Showdown in Seattle: Five Days That Shook the WTO is a 1999 documentary film, first broadcast in daily half-hour installments, about the November 1999 protests against the Ministerial Conference of the World Trade Organization (WTO) in Seattle, Washington.

==Background==
Activists and groups on the left opposed the World Trade Organization and its 1999 Ministerial Conference in Seattle as they saw the WTO as anti-democratic, autocratic, secretive and unaccountable, and as a threat to democratic oversight and national sovereignty. The Uruguay Round of trade negotiations, which sought to limit the effects of "barriers to trade" such as food safety laws, safety standards and investment laws, was especially vociferously opposed. The tactics employed by protesters in Seattle, such as the use of lock-ons, were influenced by innovations made by Earth First! from the mid-1990s.

==Production==
The film was produced by Deep Dish Television, the Independent Media Center, Big Noise Films, Changing America, Free Speech TV, Headwaters Action Video, Paper Tiger TV, VideoActive, and Whispered Media.

==Overview==
Showdown in Seattle comprises five 30-minute segments that chronicle the protest events of the week of November 29 to December 5, 1999. Its documentation of events on the streets is intermingled with contextual information about the work of the WTO and statements from representatives of organizations that participated in the protests. The film focuses in particular on the space of the street, where people were brought together by protests and direct actions: not only the trade unionists, environmentalists and anarchists brought together by their shared opposition to the WTO, but also interactions between protesters and WTO delegates. One section of the film juxtaposes interviews with protesters who describe these encounters and alliances with footage of "the actual occurrence of collective mobilization and identities occurring on the street." The film's final two segments focus on global food production and attacks on civil liberties alleged by members of the National Lawyers Guild to have been committed by police during the protests.

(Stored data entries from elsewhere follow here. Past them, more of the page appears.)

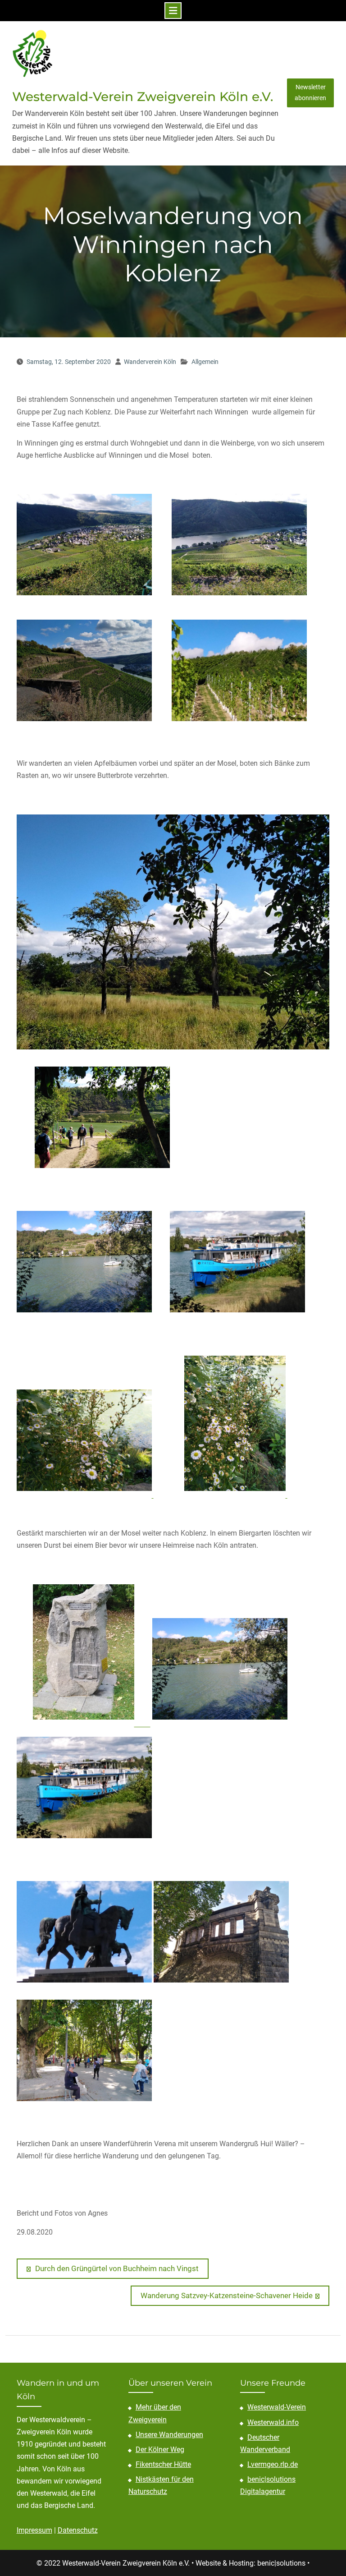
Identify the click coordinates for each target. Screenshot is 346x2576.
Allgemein (205, 361)
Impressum (34, 2530)
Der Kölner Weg (160, 2449)
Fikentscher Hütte (163, 2464)
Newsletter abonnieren (310, 92)
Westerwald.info (273, 2422)
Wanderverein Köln (150, 361)
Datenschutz (78, 2530)
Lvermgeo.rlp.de (272, 2464)
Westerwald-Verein (276, 2407)
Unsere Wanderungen (169, 2434)
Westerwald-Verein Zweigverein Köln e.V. (142, 96)
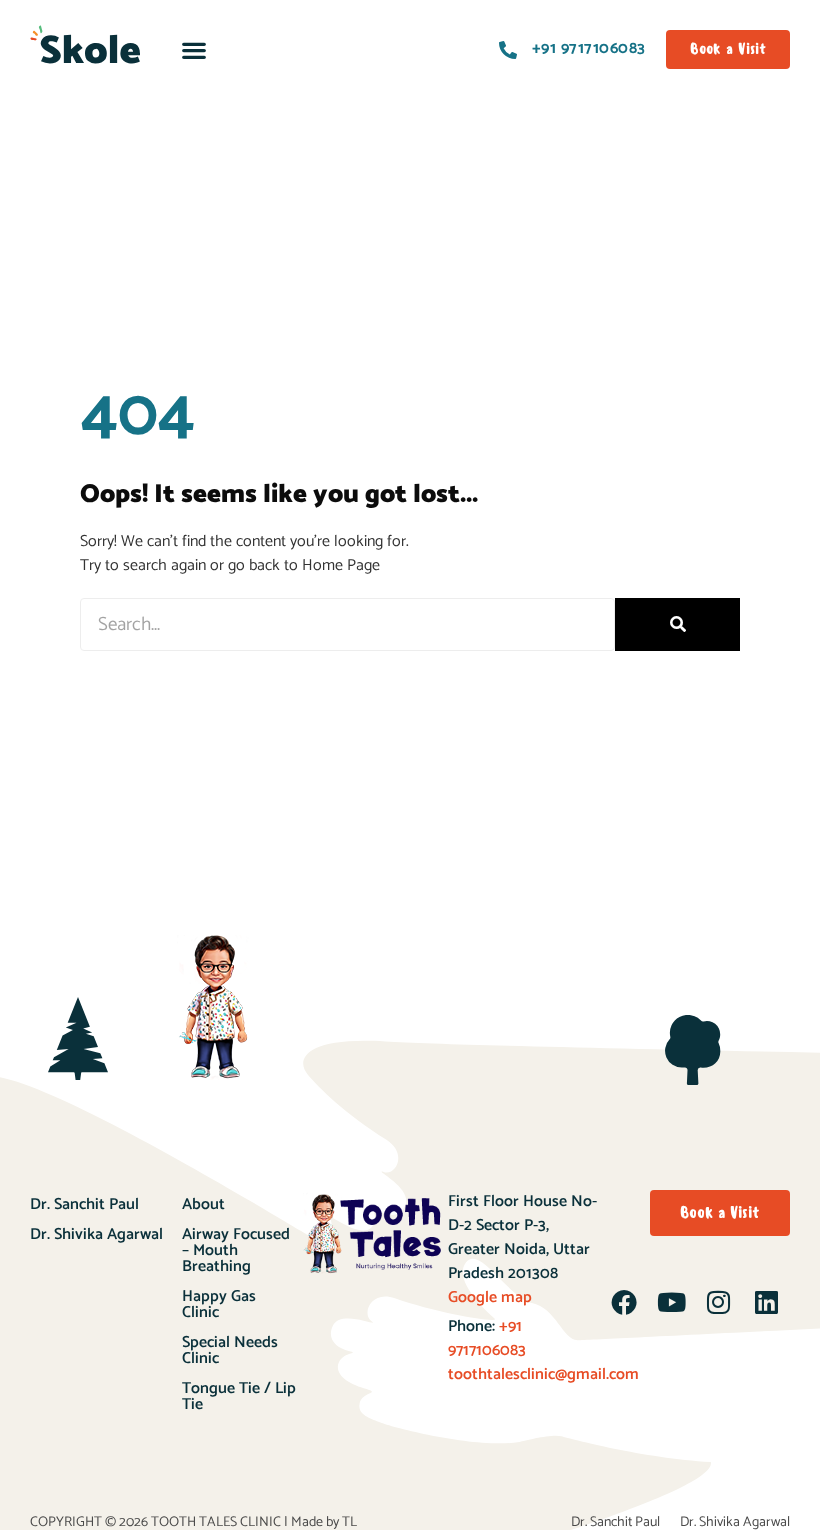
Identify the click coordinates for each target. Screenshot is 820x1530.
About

The film also documents the formation of the Independent Media Center a month prior to the protests. The filmmaker and critic Hito Steyerl, in an essay on Showdown in Seattle and "the articulation of protest," describes the film's depiction of its own process of production as follows: Toward the end of the two and a half-hour film series, there is a segment, in which the viewer is taken on a tour through the production site of the film, the studio set up in Seattle. What is seen there is impressive. The entire film was shot and edited during the period of the protests. A half-hour program was broadcast every evening. This requires a considerable logistic effort, and the internal organization of the [Independent Media Center] office accordingly does not look principally different from a commercial TV broadcaster. We see how pictures from countless video cameras come into the studio, how they are viewed, how useable sections are excerpted, how they are edited into another shot, and so forth. Various media are listed, in which and through which publicizing is carried out, such as fax, telephone, WWW, satellite, etc. We see how the work of organizing information, in other words pictures and sound, is conducted: there is a video desk, production plans, etc. What is presented is the portrayal of a chain of production of information, or more precisely in the definition of the producers: counter-information, which is negatively defined by its distance to the information from the corporate media criticized for their one-sidedness. What this involves, then, is a mirror-image replica of the conventional production of information and representation with all its hierarchies, a faithful reproduction of the corporate media's manner of production – only apparently for a different purpose.

==Critical reception==
Steyerl describes the film as "extraordinarily stirring" and examines its uncritical use of the conceit of the "voice of the people", understood as "the addition of voices of individual speakers from protest groups, [non-governmental organizations], unions, etc." Steyerl compares the juxtaposition of these groups and individuals' differing, and sometimes contradictory, viewpoints to the filmic technique of montage: the different statements are thus transformed into a chain of formal equivalencies, which adds the political demands together in the same way that pictures and sounds are strung together in the conventional chain of montage in the media chain of production. In this way, the form is completely analogous to the language of form used by the criticized corporate media, only the content is different, namely an additive compilation of voices resulting in the voice of the people when taken together.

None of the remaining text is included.